Avant cela, ce même A.–L. Breguet avait conçu pour la reine Marie-Antoinette une montre de poche, disparue puis recréée par la manufacture Bréguet en 2004 à la demande de Nicolas Hayek. Or, hommes et femmes n’auraient pas la même perception de l’objet-montre.

 

Pour ces dernières, il n’y aurait pas de signe extérieur de réussite sociale, comme chez les hommes. Ces dames seraient aussi plus sensibles à la beauté extérieure de la montre (marque, utilisation de matières précieuses et de gemmes) qu’à sa complexité intérieure (calibre, complications).

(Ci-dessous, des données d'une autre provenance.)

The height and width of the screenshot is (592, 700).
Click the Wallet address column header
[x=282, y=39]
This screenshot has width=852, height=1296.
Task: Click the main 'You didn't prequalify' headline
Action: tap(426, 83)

Elles la considéreraient donc plus comme un accessoire de mode ou un « bijou qui donne l’heure ». Une vision très manichéenne qu’il semble nécessaire de nuancer.

Mixité professionnelle

Tout d’abord, certaines maisons parviennent à concilier technicité et mode/joaillerie, comme Piaget, Bvlgari, Chanel ou Van Cleef & Arpels, dont les modèles de haute horlogerie créent l’événement aux Watches & Wonders. De plus, le genre féminin n’empêche en rien de s’intéresser à la mécanique. En témoigne Paola Lena, associée chez On Time Consulting et formatrice certifiée FHH auprès des maisons horlogères.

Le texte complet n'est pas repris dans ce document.